Труп увезли – покрытый белой простыней застывший округлый силуэт на носилках, теперь его предназначение – нож патологоанатома и пробирки биохимика. Маннинг ушел позвонить в отделение. Далглиш и Мартин продолжали терпеливо осматривать дом. Рядом с комнатой Салли была старинная ванная комната – глубокая ванна обшита красным деревом, вдоль одной стены тянется громадный сушильный шкаф с ребристыми перекладинами. Три другие стены были выклеены изящными цветистыми обоями, пожелтевшими от старости, на полу лежал хотя тоже старый, но вполне подходящий по рисунку и не очень протертый ковер. В этой комнате нигде не спрячешься. С лестничной площадки вниз спускались выстеленные грубыми половиками ступени, заканчиваясь коридором, обшитым панелями, одним концом» он упирался в кухню, а другим – в главный холл. У самого подножия этой лестницы – тяжелая дверь, выходившая на юг. Она была приоткрыта, и Далглиш и Мартин после прохлады Мартингейла очутились в летнем зное. Церковные колокола вдали возвещали начало воскресной утрени. Звон, такой отчетливый и мелодичный, доносился из-за деревьев, он напомнил Мартину воскресенья в деревне, где он провел детство, а Далглишу – что предстоит еще столько всего, а утро, можно сказать, на исходе.
– Надо заглянуть в конюшни, осмотреть западную стену, ту, что под ее окном. А потом на кухню. И начнем допрос. У меня такое ощущение, что человек, которого мы ищем, спал прошлую ночь под этой крышей.

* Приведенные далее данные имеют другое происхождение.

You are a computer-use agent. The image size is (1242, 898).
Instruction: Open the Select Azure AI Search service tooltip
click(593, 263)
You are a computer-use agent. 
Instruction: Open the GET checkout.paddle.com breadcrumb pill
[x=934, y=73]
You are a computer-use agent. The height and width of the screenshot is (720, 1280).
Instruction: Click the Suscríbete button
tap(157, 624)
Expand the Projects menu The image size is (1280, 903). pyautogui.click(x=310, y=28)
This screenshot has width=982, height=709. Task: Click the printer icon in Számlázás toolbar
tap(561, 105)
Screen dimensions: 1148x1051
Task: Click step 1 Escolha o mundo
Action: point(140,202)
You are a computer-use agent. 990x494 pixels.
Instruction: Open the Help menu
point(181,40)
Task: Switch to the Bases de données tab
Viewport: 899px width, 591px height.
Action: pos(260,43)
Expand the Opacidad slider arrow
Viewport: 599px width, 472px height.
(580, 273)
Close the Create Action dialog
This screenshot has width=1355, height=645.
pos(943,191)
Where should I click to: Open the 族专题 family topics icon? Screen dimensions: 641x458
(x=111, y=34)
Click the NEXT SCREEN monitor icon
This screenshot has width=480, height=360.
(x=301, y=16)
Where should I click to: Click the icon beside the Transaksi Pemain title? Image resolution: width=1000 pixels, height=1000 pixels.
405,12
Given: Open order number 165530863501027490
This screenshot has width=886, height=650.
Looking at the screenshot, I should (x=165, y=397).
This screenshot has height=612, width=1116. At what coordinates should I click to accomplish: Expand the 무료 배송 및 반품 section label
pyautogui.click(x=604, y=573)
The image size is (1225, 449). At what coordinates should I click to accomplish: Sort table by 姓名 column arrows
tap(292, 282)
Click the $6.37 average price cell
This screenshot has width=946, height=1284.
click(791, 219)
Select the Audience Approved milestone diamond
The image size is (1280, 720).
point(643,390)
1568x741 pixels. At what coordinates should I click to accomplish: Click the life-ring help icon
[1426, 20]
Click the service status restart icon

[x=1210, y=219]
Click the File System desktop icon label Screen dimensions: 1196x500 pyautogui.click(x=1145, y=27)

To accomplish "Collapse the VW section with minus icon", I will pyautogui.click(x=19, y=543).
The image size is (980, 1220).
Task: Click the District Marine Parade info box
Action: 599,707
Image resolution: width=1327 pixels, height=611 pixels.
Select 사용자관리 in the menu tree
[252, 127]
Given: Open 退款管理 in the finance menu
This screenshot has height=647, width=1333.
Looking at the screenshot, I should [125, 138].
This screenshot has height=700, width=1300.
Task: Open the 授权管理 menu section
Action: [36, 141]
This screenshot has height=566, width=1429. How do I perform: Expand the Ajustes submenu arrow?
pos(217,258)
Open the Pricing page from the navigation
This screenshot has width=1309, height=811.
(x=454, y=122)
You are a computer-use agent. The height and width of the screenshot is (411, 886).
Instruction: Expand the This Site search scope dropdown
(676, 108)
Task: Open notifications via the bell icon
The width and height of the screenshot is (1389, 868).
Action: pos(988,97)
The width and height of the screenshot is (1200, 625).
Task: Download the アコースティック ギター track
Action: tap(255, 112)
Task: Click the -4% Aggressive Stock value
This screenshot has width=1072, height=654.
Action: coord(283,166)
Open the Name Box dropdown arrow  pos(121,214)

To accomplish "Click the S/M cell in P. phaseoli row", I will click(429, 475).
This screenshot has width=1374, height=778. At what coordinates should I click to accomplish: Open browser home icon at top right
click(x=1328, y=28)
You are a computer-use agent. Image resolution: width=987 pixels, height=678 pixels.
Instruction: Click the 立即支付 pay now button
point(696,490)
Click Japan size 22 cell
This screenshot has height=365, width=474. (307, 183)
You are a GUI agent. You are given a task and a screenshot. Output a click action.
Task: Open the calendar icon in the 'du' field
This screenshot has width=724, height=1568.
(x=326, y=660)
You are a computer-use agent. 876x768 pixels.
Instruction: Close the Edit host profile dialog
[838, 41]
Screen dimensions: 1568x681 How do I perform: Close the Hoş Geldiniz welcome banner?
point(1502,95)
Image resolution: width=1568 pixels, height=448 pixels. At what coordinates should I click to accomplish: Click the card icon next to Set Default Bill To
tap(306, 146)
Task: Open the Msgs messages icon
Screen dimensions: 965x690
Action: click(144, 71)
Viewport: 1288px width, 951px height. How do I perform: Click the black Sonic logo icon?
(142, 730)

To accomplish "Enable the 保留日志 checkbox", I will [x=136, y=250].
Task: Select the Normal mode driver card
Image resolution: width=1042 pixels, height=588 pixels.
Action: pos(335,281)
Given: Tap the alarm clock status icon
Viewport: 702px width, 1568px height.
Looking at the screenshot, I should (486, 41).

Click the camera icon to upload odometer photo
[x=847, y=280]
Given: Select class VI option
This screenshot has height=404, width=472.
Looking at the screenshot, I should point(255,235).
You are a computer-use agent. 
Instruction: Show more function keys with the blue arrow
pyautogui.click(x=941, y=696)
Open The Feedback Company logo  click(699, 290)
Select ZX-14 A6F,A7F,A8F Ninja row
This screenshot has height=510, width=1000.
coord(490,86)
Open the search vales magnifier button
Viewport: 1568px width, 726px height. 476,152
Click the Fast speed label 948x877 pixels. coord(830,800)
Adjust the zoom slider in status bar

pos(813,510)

Макси со своими двумя гостями и Марта Балтитафт ждали в гостиной, когда их станут допрашивать, – ждали под неусыпным оком сержанта, примостившегося у дверей в небольшом кресле; он являл собой несокрушимое спокойствие в отличие от хозяев дома. Его поднадзорные по целому ряду причин хотели бы узнать, сколько их еще заставят ждать, но никто не задал этого вопроса, чтобы не выдать своего волнения. Им сказали, что приехал сыщик старший инспектор Далглиш из Скотленд-Ярда и скоро придет к ним. А насколько скоро – никто спросить не решался. Феликс и Дебора не переоделись после верховой прогулки. Прочие были одеты наспех. Они почти ничего не ели с утра, а теперь вот сидели и ждали. Заняться чтением – значит выказать свое бессердечие, играть на пианино – дико, говорить об убийстве – неумно, а о чем-то еще – противоестественно, потому они хранили гробовую тишину. Феликс Херн и Дебора сидели на диване, но поодаль друг от друга, потом он наклонился и шепнул ей что-то на ухо. Стивен Макси стоял у окна спиной к собравшимся. Положение обязывало его, как цинично сформулировал Феликс Херн, прятать лицо и демонстрировать затылком опущенной головы немую печаль. Четверо из наблюдавших за ним многое бы отдали, чтобы узнать, была ли его печаль подлинной. Элеонора Макси сидела невозмутимо в кресле поодаль. Нельзя сказать, что она онемела от горя или погрузилась в свои мысли. Она была очень бледна, но паника, ненадолго овладевшая ею у дверей Салли, сейчас оставила ее. Ее дочь отметила, что она заставила себя переодеться и теперь предстала переддомочадцами и гостями почти в обычном своем виде. Марта Балтитафт тоже сидела в сторонке, на краешке стула, мучась от безделья и бросая гневные взгляды на сержанта, который, по ее разумению, был виновником ее мук – заставил сидеть в присутствии хозяев, да еще в гостиной, когда работы невпроворот. Утром она больше других сокрушалась, напугалась до ужаса, когда обнаружили девчонку, а сейчас всю эту канитель воспринимала как личное оскорбление и сидела мрачная, кипя от негодования. Кэтрин Бауэрз была само спокойствие. Она достала из сумочки маленький блокнот и временами делала в нем записи, будто восстанавливая в памяти утренние события. Ее уравновешенный, спокойный вид никого, конечно, не мог обмануть, но все завидовали ее выдержке. Каждый был предоставлен, в сущности, сам себе и думал о своем. Устремив взгляд на сложенные на коленях сильные руки, миссис Макси думала о сыне.